De la gratuité PDF

De l’école au collège : de la gratuité PDF changements ? Que faire après la seconde ?


Par tradition, la « culture de la gratuité » est associée à l’envers du marché, à un mode alternatif de penser les échanges, à des démarches d’émancipation sociale, au don. Mais elle subit aujourd’hui de puissants effets de brouillage. Le développement d’Internet entremêle inextricablement vraies et fausses gratuités. Les stratégies marketing annexent sans complexe l’attrait du mot « gratuit ». Les télévisions ou les journaux « gratuits » sont le cheval de Troie du tout-marchand publicitaire, alors que de grandes gratuités sociales comme l’école publique ou l’assurance maladie subissent une crise grave et que la mécanique du profit semble occuper tout l’horizon. Quels enjeux de civilisation couvent sous cette question ? À quel prix peut-on encore dire avec Bruce Sterling: « Gratuit comme l’air, l’eau… gratuit comme la connaissance » ? Jean-Louis Sagot-Duvauroux tente de répondre à ces questions et propose une éthique de la gratuité.

Que faire après le baccalauréat ? Le système d’enseignement français est fondé sur de grands principes, certains inspirés de la Révolution de 1789, de lois votées entre 1881 et 1889 et sous les IVe et Ve Républiques ainsi que de la Constitution du 4 octobre 1958 : « l’organisation de l’enseignement public obligatoire gratuit et laïque à tous les degrés est un devoir de l’État « . 59-1557 du 31 décembre 1959 sur la liberté de l’enseignement et les rapports avec l’enseignement privé. La réglementation des examens se fait à l’échelle nationale.

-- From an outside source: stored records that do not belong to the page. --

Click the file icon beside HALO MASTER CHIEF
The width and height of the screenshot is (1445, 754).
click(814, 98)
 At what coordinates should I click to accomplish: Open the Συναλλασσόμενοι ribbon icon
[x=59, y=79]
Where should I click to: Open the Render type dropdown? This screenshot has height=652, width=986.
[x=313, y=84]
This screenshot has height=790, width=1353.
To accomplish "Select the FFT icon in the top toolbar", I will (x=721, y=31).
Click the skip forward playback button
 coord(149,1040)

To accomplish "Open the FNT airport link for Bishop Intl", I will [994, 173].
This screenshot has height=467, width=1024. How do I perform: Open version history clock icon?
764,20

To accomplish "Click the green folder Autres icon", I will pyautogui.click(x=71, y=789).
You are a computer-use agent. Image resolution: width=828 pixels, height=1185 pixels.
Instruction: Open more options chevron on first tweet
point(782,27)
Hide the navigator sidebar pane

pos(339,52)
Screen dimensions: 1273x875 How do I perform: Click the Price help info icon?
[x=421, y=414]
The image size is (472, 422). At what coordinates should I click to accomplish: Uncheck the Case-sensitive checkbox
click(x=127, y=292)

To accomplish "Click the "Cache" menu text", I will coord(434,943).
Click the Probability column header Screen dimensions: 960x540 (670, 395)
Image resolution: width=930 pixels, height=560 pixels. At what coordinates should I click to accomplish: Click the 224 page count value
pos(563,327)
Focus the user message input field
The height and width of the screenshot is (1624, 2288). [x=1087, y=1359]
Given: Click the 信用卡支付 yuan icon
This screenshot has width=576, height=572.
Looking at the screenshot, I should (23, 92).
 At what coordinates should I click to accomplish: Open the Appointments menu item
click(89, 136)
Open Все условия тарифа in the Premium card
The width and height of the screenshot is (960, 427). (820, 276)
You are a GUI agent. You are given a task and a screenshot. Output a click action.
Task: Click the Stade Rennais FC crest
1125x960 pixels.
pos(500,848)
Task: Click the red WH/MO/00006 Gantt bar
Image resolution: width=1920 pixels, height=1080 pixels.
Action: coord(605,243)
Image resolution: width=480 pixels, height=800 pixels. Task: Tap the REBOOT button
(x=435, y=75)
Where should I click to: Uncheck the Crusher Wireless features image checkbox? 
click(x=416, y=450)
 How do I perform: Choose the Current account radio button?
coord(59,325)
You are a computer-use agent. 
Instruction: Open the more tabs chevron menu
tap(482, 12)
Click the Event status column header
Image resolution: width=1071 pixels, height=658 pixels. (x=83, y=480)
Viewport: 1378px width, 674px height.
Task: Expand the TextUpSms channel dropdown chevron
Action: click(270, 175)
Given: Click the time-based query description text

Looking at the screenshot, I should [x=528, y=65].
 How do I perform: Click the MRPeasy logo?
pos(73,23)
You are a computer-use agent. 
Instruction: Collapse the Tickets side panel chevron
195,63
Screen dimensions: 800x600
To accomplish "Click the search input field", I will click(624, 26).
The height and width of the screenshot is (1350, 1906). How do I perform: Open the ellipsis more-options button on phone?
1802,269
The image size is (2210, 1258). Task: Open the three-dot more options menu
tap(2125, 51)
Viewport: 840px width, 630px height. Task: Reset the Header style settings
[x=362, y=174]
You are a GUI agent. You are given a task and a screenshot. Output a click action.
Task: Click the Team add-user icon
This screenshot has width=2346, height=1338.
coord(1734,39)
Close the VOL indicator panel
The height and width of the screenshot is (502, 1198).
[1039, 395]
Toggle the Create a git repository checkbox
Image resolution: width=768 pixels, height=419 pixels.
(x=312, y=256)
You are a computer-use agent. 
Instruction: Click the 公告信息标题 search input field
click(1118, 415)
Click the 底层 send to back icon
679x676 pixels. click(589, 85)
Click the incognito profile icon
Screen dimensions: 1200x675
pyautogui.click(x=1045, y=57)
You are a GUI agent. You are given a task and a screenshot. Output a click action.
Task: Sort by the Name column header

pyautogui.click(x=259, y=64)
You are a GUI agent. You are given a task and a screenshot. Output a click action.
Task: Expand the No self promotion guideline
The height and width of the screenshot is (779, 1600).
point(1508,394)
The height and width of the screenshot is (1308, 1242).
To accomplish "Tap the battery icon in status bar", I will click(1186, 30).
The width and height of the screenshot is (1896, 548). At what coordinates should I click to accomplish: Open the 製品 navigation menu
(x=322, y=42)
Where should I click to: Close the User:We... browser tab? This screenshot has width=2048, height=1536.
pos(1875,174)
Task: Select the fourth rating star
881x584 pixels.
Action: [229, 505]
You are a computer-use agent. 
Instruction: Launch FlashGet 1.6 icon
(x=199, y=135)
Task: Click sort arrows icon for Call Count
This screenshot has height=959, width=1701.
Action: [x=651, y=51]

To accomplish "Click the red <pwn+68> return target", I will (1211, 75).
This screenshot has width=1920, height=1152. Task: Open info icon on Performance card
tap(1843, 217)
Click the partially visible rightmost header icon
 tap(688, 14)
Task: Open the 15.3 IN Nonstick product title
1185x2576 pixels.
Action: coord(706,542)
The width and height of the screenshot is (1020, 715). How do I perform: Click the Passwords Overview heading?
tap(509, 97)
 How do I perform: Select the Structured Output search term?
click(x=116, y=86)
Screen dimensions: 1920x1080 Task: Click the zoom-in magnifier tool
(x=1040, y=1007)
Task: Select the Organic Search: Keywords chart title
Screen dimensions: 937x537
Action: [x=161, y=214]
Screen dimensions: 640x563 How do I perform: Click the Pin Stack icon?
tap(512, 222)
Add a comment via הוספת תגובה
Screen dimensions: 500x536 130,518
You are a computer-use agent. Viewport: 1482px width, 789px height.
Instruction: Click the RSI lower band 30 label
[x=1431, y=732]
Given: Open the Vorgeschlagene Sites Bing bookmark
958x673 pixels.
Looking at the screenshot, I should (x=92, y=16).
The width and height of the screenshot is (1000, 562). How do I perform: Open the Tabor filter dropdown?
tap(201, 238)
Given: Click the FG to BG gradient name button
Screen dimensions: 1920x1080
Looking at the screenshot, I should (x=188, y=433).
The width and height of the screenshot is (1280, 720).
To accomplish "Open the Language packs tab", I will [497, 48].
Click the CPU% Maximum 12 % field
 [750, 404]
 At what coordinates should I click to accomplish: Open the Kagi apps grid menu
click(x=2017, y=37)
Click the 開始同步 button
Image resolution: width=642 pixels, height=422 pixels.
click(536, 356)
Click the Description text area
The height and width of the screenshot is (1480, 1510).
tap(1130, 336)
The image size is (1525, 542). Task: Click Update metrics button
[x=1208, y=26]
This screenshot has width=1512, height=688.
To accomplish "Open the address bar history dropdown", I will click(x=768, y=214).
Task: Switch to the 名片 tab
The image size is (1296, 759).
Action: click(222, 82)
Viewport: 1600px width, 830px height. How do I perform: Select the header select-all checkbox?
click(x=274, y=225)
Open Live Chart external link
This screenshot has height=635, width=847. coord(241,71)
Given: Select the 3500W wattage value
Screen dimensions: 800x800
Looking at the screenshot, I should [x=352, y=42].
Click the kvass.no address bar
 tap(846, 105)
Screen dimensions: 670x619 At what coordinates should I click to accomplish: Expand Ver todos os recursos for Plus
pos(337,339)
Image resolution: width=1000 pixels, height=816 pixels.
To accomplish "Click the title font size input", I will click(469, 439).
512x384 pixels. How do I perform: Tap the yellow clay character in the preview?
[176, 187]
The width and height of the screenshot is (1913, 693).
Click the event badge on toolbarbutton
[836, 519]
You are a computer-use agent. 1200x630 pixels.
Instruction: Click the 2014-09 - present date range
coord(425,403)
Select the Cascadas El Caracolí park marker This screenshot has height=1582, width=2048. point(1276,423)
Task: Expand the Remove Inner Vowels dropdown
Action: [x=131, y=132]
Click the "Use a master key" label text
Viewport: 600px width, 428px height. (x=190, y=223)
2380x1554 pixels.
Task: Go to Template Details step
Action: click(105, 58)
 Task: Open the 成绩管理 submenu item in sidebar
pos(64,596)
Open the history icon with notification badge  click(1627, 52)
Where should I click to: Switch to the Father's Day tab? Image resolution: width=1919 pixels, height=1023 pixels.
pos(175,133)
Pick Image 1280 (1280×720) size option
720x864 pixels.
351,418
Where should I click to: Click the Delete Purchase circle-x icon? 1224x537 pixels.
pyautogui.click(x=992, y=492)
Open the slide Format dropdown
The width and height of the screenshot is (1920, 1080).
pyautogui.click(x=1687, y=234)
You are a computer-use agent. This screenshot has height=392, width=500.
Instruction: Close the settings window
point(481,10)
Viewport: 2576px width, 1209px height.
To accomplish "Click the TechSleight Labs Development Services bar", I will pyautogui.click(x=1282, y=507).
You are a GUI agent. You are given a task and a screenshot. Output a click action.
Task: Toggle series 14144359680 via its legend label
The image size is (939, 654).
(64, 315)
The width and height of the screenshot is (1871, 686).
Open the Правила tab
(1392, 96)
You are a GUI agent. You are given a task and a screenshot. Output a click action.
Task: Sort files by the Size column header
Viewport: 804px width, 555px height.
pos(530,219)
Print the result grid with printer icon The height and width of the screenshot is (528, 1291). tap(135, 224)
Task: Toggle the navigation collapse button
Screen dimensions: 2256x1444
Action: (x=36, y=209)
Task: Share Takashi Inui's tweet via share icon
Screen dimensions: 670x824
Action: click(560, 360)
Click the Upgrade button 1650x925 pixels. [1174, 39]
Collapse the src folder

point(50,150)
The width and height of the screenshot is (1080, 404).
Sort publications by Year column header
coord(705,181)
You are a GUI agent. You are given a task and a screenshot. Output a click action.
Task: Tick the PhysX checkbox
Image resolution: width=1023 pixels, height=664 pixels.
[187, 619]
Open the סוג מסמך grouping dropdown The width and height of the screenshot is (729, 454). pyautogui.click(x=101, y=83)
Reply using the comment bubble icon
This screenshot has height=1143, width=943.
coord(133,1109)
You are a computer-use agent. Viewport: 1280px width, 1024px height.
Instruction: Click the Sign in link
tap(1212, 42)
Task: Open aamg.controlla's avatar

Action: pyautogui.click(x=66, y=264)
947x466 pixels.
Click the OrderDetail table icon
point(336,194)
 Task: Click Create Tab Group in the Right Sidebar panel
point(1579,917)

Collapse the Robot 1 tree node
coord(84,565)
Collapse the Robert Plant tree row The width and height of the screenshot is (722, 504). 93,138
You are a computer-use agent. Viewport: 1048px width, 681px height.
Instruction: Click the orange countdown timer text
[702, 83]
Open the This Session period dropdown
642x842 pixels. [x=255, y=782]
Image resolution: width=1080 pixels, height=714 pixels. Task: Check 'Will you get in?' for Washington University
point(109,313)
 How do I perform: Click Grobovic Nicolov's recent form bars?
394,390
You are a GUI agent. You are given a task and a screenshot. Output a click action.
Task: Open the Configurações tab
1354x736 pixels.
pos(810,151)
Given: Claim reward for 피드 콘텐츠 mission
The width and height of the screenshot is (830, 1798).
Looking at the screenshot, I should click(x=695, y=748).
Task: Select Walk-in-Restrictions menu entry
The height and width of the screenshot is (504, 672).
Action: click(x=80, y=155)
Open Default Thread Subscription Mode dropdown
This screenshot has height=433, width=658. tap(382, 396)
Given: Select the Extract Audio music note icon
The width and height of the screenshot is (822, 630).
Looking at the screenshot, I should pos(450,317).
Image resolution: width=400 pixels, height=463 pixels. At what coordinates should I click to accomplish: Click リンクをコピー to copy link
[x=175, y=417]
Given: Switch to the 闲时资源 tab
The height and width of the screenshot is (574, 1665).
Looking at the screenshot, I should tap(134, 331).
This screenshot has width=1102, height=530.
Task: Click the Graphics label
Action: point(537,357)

La gratuité Le principe de gratuité de l’enseignement primaire public a été posé dès la fin du XIXe siècle par la loi du 16 juin 1881. La gratuité a été étendue à l’enseignement secondaire par la loi du 31 mai 1933. Les manuels scolaires sont gratuits jusqu’à la classe de troisième, ainsi que les matériels et fournitures à usage collectif. Dans les lycées, les manuels sont le plus souvent à la charge des familles. L’enseignement public est laïque depuis les lois du 28 mars 1882 et du 30 octobre 1886.

Elles instaurent l’obligation d’instruction et la laïcité des personnels et des programmes. L’importance de la laïcité dans les valeurs scolaires républicaines a été accentuée par la loi du 9 décembre 1905 instaurant la laïcité de l’État. La liberté religieuse a conduit à instituer une journée libre par semaine laissant du temps pour l’enseignement religieux en dehors de l’école. Cette obligation s’applique à partir de 6 ans, pour tous les enfants français ou étrangers résidant en France. 13 ans, puis 14 ans à partir de la loi du 9 août 1936.

59-45 du 6 janvier 1959, elle a été prolongée jusqu’à l’âge de 16 ans révolus. Le domaine de l’éducation est régi par des principes fondamentaux dont certains sont formulés dans la Constitution de la République, d’autres par la loi. L’ensemble des textes réglementaires concernant l’éducation sont réunis dans le code de l’éducation. La loi Goblet du 30 octobre 1886 parachève les lois Jules Ferry en confiant à un personnel exclusivement laïque l’enseignement dans les écoles publiques, remplaçant les instituteurs congrégationnistes. Jules Ferry élabore aussi quelques lois concernant l’éducation des femmes. C’est une obligation d’instruction et non de scolarisation, l’article 4 indiquant que l’instruction peut être donnée dans les établissements d’instruction, les écoles publiques ou libres ou dans les familles. L’école elle-même n’a donc jamais été obligatoire ni dépendante.